Just as with the fread() line above, it’s not that the JIT compiler itself is doing memory corruption; the compiler could be written in Rust and the result would be the same. The fread() in the puzzle above is itself fully memory-safe with respect to its own safety invariants.

However, the logical effects of the fread() violate invariants that other parts of the code rely on to guarantee memory safety. So the downstream effect is memory unsafety.

Invariant inversion

This is what I mean by invariant inversion: unsafe languages (and, in the case of JIT, safe systems that interact with external forms of unsafety like RWX memory) can create chains of invariants leaning on other invariants such that you get an invariant at the bottom of that pile that looks totally innocuous, totally logical in nature, and yet at the top of that stack some memory safety property is relying on it.

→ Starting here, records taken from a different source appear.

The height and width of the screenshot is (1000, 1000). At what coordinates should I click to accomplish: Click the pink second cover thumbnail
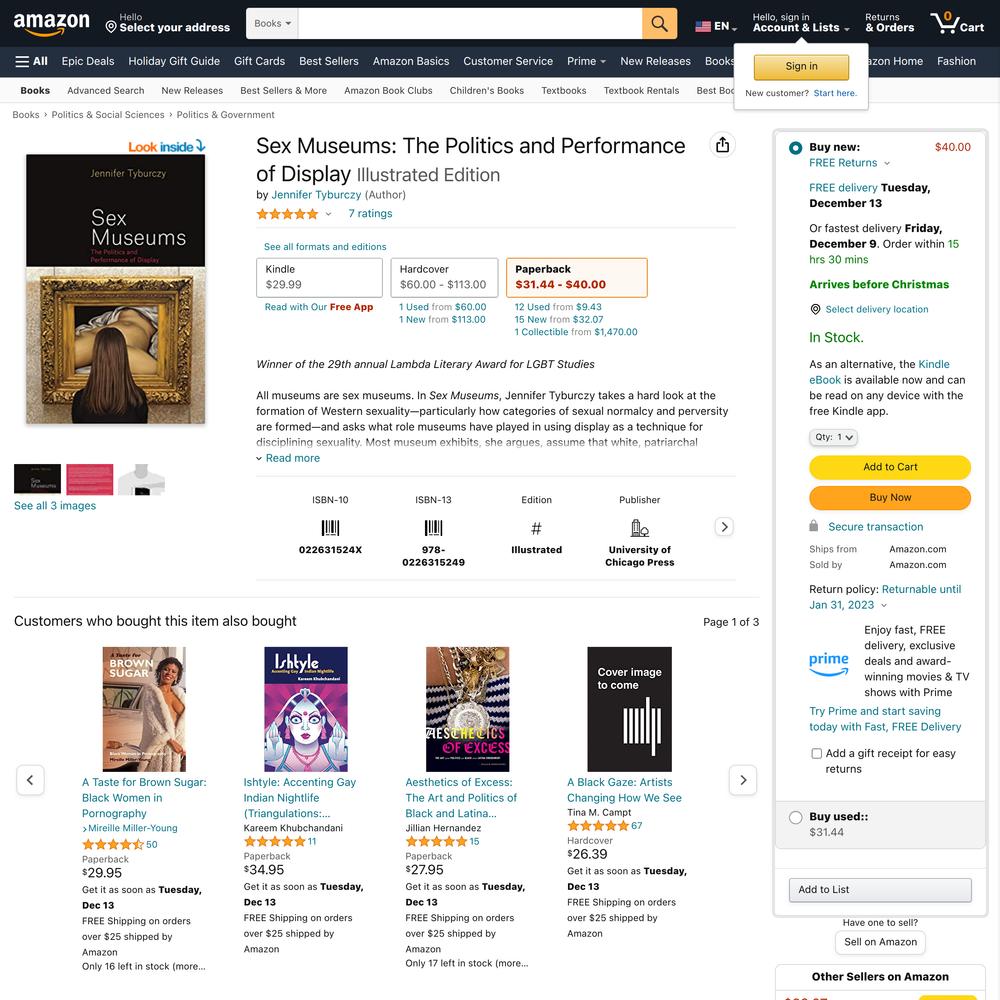[89, 479]
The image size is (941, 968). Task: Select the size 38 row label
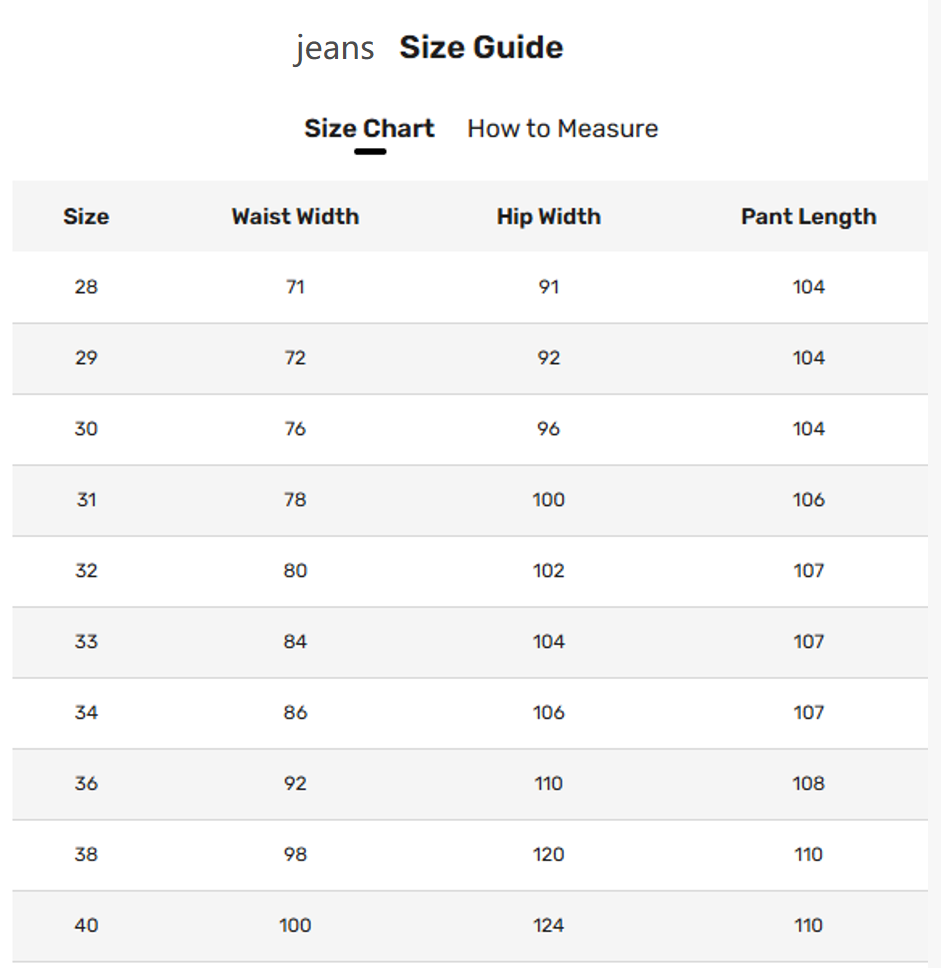click(x=86, y=855)
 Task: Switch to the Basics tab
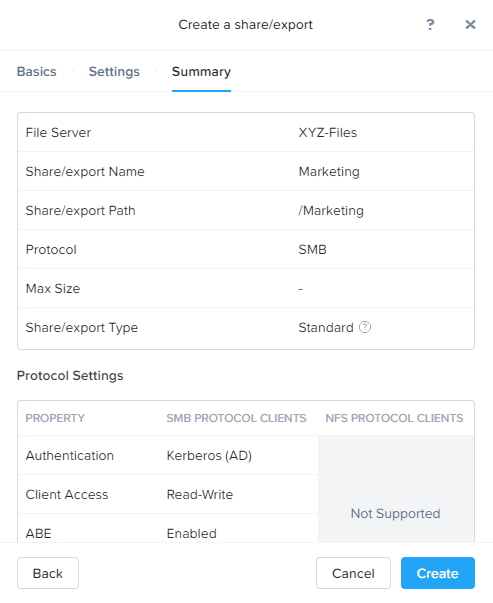pos(37,72)
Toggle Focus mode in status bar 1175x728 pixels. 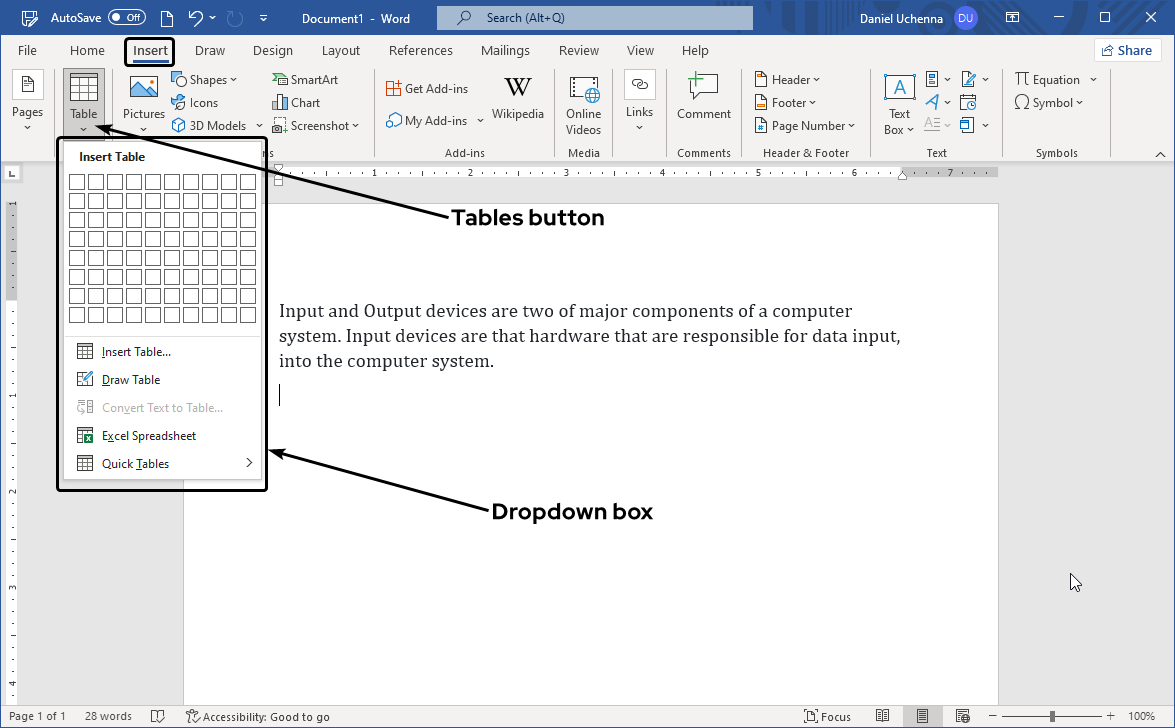(x=827, y=716)

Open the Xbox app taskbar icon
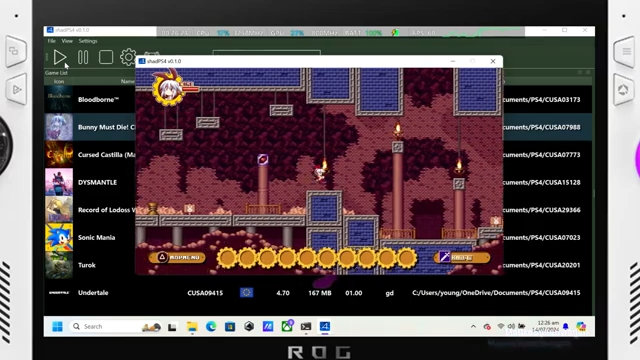[x=287, y=326]
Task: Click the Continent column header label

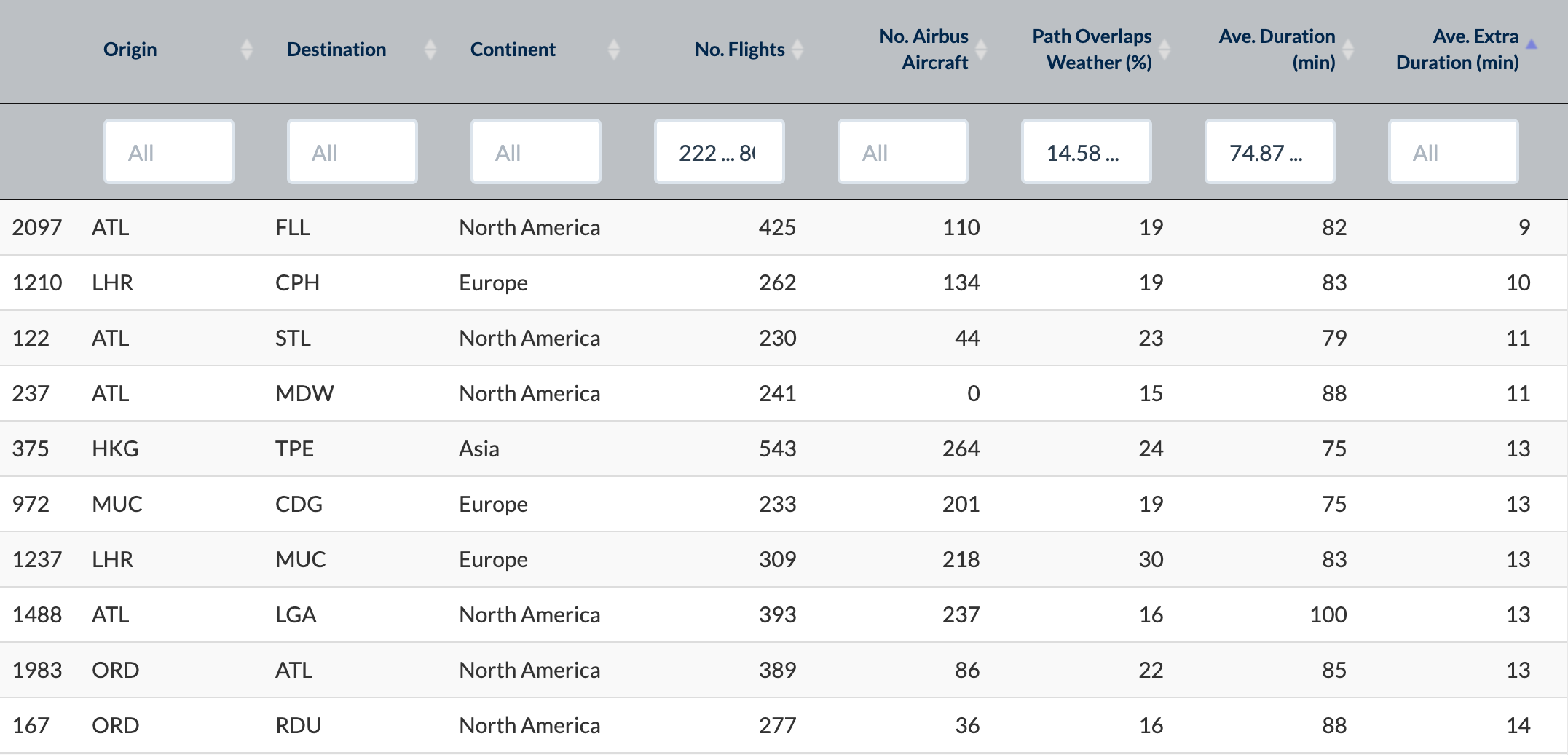Action: point(513,50)
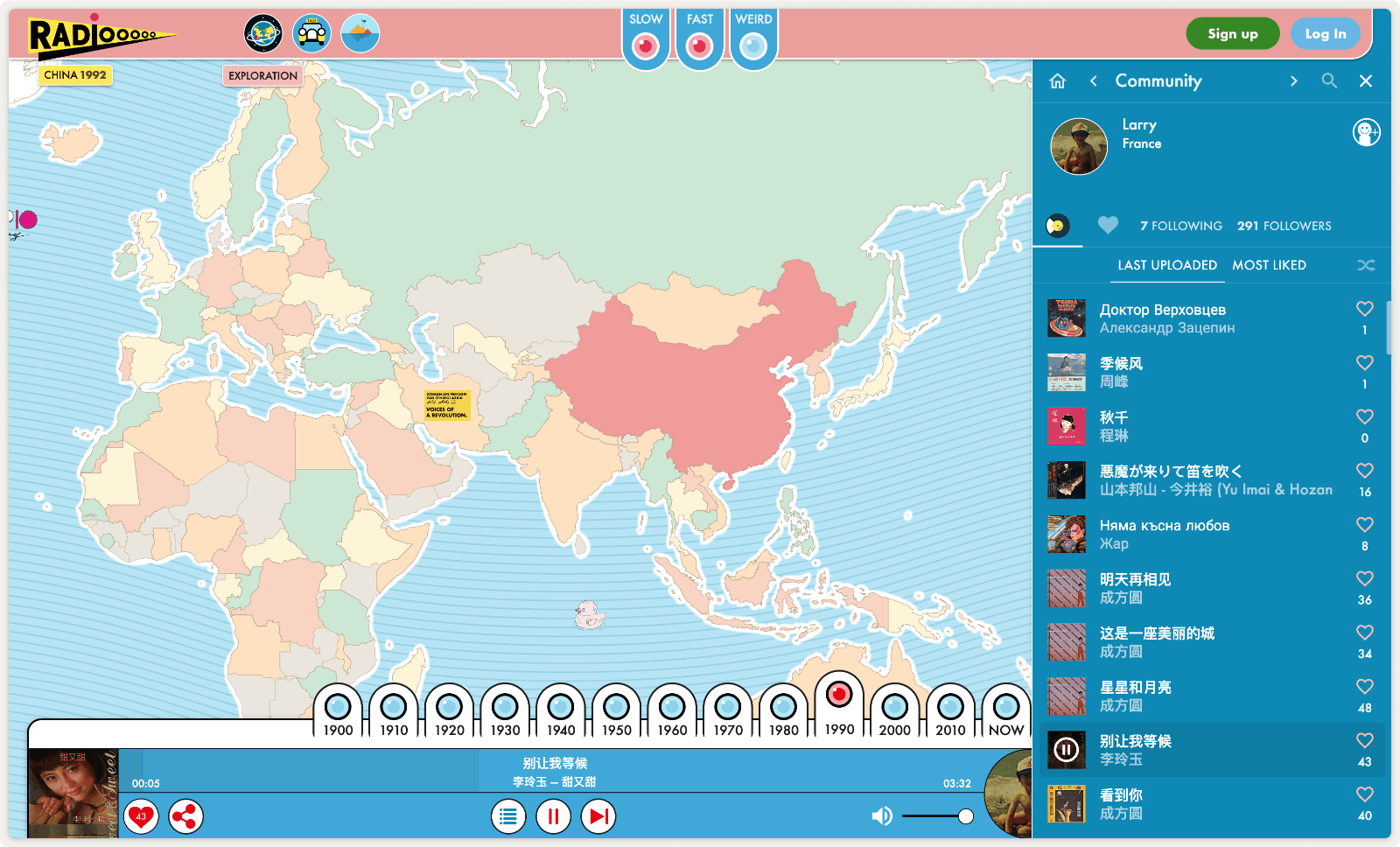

So breaking this logical-looking invariant, which you might assume would only produce functional bugs, actually results in a much deeper and more catastrophic effect on program integrity.

In the case of the puzzle above, the inverted invariant is that bool-typed variables must only contain the values 0 and 1. I think of it as inverted because the canonical-bool invariant intuitively seems “higher level” than memory safety, and yet actually it is relied upon by the “lower level” memory safety property.

If you ever try to untangle the web of which invariants rely on which other invariants in a program by hand, you’ll quickly find that it becomes unmanageable: the full invariant graph is simply too complicated to keep it all in your head at once.

I prefer this framing of looking at the graph of which invariants are being relied upon to uphold memory safety for a program because it sidesteps the somewhat distracting question of “where exactly is the memory unsafety?”. I think that question comes from a very C-oriented view of the world, which modern systems are increasingly diverging from. Instead, I find it more helpful to ask the questions “where was the first violation of an invariant relied upon for memory safety?” and “where was the first invalid memory access?”.